Page text:

****

So many people told me their stories, and I listened. Intently. I'll never forget the ones that said they had never really known where their next meal would be coming from; not for years, or in some cases, their whole lives. Or the ones that had lived on the street for decades. Or the ones that had never lived in a nice place. Like one with a bathroom. I was saddened by the women who had lived in constant fear of being attacked while living on the street, with no safe haven. And by the ones that had never had any family or friends other than the ones they made on the street or in the soup kitchen. Most of these people, even the ones that lived in apartments like mine, had absolutely no resources and were completely dependent upon what little they could get from the various social agencies and on the kindness of strangers. The majority of the stories were sad, many downright difficult to listen to. These people were nothing like I thought they were. Their stories weren't even close to what I had imagined. And I started to question, if I was so wrong about them, what else was I wrong about? Who else had I misjudged?

****

Raw data:

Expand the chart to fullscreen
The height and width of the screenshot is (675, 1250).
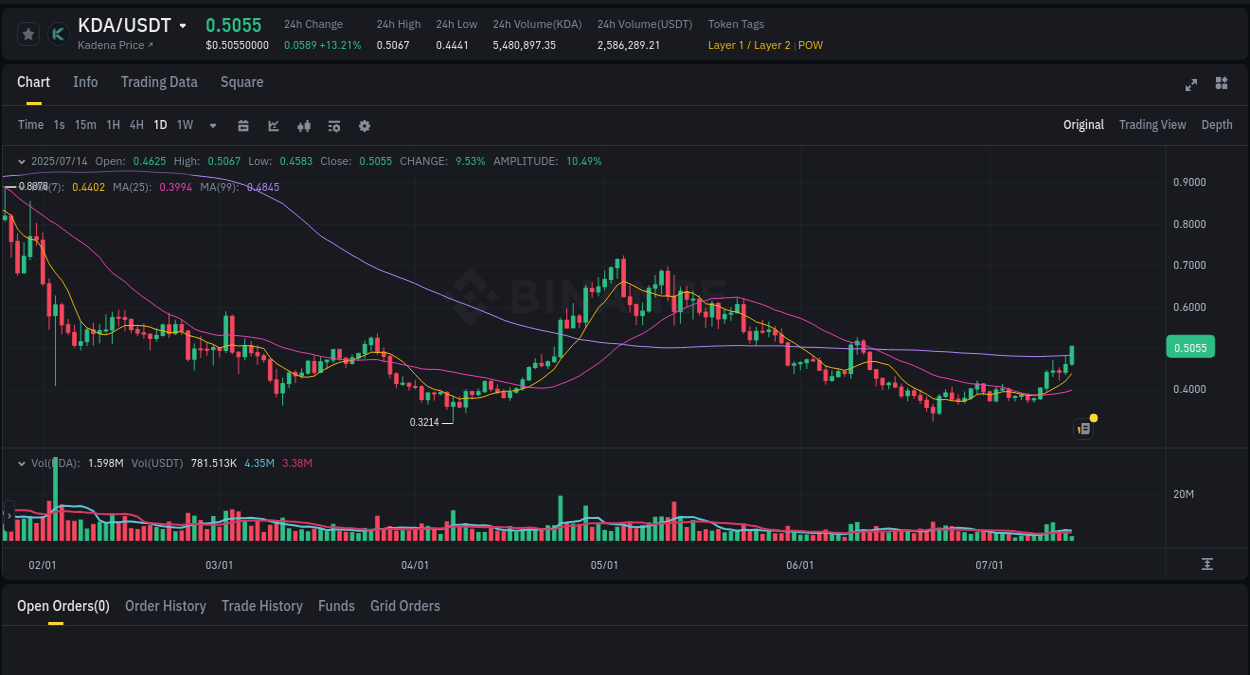tap(1190, 85)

****

Problem to solve:
In the passage about people's stories, what did the women who lived on the street fear constantly?

Answer box:
Being attacked, with no safe haven.